A former player of the Acadia Axewomen program from 2008 to 2010, Fleckenstein brings first-hand experience of women’s basketball at the university level to the team.
“Being a player and and an assistant at this level gave me a good idea, but of course being a head coach is much different,” she says.
Fleckenstein’s playing career was cut short at Acadia University due to an ACL tear. After her surgery, she began coaching.
“I got involved with coaching provincial teams in Nova Scotia, but even then I still didn’t really know what I wanted to do.”
After becoming a high school science teacher, Fleckenstein began coaching high school basketball while also working as an assistant coach with the Alberta Pandas.
Leaving Strathcona High School for Ross Sheppard in the Alberta capital, she got a phone call two years into the new job.
A former player at U of A who was an Alberta Colleges Athletic Conference (ACAC) coach was stepping away and asked if Fleckenstein would be interested in the head coach position.
In all but three weeks, Fleckenstein became the head coach for the ACAC’s Augustana Vikings.
Taking over as Cougars head coach
“I haven’t had a job for longer than two years,” Fleckenstein says with a smile. “I’m hoping this is the job I stay at for a long time.”
She knew what she was getting herself into, claiming that what went on before she got to Mount Royal never bothered her. The Cougars held 1-19 and 2-18 records in the last two seasons.
“I never saw that as a reason not to take the job,” she says. “It was more of me knowing MRU was a good school for me personally. Calgary is a great city and that mattered more to me than where the team was when I wasn’t there. I wanted to be here.”
The nature of the Cougar Athletics and the potential of the women’s basketball program was also a bright-spot.
“Small schools have a major place in this world … You just have to nd the athletes who want to be here. Losing isn’t a curse. It’s about changes and putting in the work.”
Nothing immediately jumped off the page for Fleckenstein when she took over either.
“It’s more important to run a style of play to suit your athletes but there wasn’t anything that I noticed where I had to stand there and say ‘No, you guys can’t this-or-that,’” Fleckenstein says.

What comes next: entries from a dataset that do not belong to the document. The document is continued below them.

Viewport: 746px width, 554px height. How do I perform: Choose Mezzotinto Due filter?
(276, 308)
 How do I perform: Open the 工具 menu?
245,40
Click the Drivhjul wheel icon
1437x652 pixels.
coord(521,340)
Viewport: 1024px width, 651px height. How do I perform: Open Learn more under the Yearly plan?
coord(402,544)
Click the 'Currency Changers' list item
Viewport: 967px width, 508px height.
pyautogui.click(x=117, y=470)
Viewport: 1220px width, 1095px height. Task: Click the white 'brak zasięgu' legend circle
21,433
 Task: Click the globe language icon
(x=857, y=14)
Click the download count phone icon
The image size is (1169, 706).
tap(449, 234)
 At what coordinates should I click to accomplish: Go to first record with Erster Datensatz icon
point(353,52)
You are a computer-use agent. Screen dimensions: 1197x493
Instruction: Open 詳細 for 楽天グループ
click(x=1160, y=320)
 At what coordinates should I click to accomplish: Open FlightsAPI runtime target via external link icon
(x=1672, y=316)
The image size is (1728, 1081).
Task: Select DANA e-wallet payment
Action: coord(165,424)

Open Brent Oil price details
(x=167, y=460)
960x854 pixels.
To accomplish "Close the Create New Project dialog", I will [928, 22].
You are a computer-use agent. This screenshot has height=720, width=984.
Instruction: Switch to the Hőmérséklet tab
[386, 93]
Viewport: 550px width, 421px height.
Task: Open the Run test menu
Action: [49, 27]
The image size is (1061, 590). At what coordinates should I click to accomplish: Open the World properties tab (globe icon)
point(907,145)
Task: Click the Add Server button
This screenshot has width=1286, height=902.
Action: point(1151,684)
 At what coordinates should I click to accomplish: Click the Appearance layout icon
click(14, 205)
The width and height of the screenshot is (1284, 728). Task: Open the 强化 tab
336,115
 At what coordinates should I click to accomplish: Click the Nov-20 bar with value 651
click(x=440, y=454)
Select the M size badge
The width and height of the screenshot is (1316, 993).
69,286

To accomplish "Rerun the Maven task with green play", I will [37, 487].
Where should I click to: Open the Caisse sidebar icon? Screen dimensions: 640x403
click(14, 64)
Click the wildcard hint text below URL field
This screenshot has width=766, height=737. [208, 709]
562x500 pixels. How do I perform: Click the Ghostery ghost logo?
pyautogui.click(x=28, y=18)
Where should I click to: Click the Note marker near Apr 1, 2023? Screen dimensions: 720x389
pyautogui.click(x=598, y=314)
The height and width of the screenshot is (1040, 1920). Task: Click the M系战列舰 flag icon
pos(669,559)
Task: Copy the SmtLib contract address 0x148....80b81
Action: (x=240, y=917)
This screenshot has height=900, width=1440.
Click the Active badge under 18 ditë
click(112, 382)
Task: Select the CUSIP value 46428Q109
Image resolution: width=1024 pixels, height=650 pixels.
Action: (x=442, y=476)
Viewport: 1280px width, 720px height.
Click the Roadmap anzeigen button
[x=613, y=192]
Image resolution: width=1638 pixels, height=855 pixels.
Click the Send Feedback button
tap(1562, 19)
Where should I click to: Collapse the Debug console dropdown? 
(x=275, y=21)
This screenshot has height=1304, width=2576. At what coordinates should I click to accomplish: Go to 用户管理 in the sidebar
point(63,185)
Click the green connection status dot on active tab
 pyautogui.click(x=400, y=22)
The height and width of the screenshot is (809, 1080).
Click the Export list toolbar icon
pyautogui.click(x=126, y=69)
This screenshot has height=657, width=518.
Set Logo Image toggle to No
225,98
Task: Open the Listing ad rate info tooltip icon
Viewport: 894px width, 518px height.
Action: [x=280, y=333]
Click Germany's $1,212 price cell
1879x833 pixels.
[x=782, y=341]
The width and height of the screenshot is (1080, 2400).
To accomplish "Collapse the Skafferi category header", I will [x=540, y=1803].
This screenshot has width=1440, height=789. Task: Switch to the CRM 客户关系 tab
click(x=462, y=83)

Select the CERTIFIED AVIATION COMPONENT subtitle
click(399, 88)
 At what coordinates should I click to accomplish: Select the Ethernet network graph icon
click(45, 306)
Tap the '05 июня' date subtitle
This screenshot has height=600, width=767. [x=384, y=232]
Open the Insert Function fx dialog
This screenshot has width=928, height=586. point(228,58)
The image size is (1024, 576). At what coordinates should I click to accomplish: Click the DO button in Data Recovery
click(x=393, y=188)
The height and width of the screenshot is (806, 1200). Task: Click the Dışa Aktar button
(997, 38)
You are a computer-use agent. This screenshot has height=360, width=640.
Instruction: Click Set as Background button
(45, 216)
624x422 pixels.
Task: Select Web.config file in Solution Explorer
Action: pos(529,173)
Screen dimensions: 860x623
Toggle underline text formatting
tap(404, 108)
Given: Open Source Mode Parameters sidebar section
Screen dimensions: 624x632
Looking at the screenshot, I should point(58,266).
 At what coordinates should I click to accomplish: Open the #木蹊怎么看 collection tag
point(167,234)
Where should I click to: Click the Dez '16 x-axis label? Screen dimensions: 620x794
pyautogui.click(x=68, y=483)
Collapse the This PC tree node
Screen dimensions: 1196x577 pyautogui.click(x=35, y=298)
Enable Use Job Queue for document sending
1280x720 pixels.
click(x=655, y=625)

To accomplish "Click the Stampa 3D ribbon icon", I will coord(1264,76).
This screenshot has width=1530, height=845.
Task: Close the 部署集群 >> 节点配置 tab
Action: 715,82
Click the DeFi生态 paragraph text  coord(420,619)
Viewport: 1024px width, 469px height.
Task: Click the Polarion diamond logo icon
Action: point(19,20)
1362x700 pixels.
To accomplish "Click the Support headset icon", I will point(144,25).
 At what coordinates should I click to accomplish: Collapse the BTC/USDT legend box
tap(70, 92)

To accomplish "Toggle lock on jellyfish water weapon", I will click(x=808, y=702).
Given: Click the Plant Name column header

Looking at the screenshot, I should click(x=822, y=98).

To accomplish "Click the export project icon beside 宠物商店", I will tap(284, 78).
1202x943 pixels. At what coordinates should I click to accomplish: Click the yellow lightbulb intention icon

“We are changing the style of play to cater more to the athlete’s strength. They have to play a little faster but we have a lot of good pieces.”
As the saying goes: Rome wasn’t built in a day. In her case, Augustana didn’t make the playoffs for two years while also not making playoffs Fleckenstein’s first year at the helm. The following year, they were nationally ranked every week and finished fourth in the ACAC.
“I believe anything can change, you just need to be patient.”